An extension of making patient data available as EMRs is through pharmacies. Patients can get prescriptions filled and refilled at national-chain pharmacies across the U. S. because their existing data will be housed in their system and can be accessed from any local branch. This eliminates patients from having to go to a particular location to have their medications filled/refilled. This has provided ease and convenience to patients when on vacation, on business trips, and traveling who may suddenly run out of medications or find they have forgotten to take their medications with them.

The medical industry has designed a myriad of EMR recording software applications that are compatible in a variety of formats and offer various integrated functions.

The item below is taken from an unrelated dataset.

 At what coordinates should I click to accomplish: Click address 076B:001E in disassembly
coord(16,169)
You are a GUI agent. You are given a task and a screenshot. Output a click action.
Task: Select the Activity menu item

Most software applications are designed to be a comprehensive one-size fits all package that enables users to do everything from record patient data, to sending patient appointment reminders, to generating and tracking prescriptions that can be pushed out to patients’ pharmacies of choice, and integrated insurance and billing system. These software programs are designed to be used by various individuals involved in a patient’s total delivery of care (Captera, 2011).

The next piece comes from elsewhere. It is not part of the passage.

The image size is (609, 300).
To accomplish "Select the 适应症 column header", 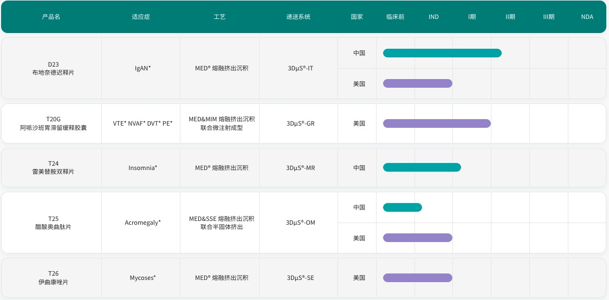I will point(140,17).
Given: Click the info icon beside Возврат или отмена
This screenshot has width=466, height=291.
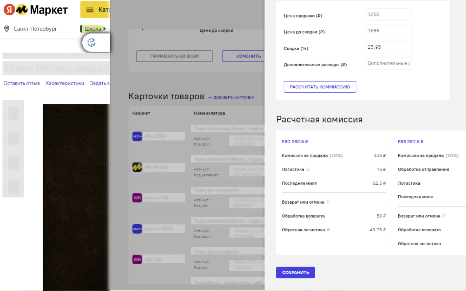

A new, innovative means of utilizing EMRs is through a new process called telehealth. As the Internet and digital resources have become integrative and accessible, this has generated new ways of connecting with patients (Cason, Hartman, Jacobs, & Richmond, 2013). This system allows patients to access medical practitioners remotely via the Internet, using apps such as Skype, and specially designed software programs that are specific to a given medical office. Telehealth is currently being used in the diagnosis of common ailments such as colds, the flu, and other acute illnesses. Patients can have one on one conversations with doctors and nurses about their symptoms, check their vitals remotely and upload data to web portals, and be treated accordingly. They do not need to visit their medical practitioner unless testing or additional treatment is required.

This means of patient care is the latest in new technologies that are making it possible for patients to get adequate care in a timely manner. Treating patients in this way greatly reduces the number of patients that have to be seen in the medical practitioner’s office. Thus, with fewer patients being seen for treatment, this reduces exposure to other patients and the spread of germs. One of the many positive things about telehealth treatment is it is available to populations such as the elderly, chronically ill, and patients living in rural areas making the quality of care of patients exponentially improved in ways like never before.

With the strides and innovations that have been made in the integration of EMR technology, the medical profession is seeing a much improved system of overall patient care. One of the biggest benefits of EMRs is the ability to gather and archive data for assessing to which level diagnoses are improperly and incorrectly determined. EMRs provide a tracking system that enables medical professionals to connect with patients in a timely manner regarding test results, schedule appointments and set reminders to keep patients on track (Pros and cons). Overall, EMRs have proven most effective in the treatment and care of patients.

    References
  • Cason, J., Hartmann, K., Jacobs, K., & Richmond, T. (2013). Telehealth. The American Journal of Occupational Therapy, 67(6), S69-S90. 
  • Pros and cons of electronic health records. (2012). The Journal of Medical Practice Management: MPM, 27(5), 258. 
  • Rantz, M. J., Skubic, M., Alexander, G., Popescu, M., Aud, M., Wakefield, B., Miller, S. J. (2010). Developing a comprehensive electronic health record to enhance nursing care coordination, use of technology, and research. Journal of Gerontological Nursing, 36(1), 13-7.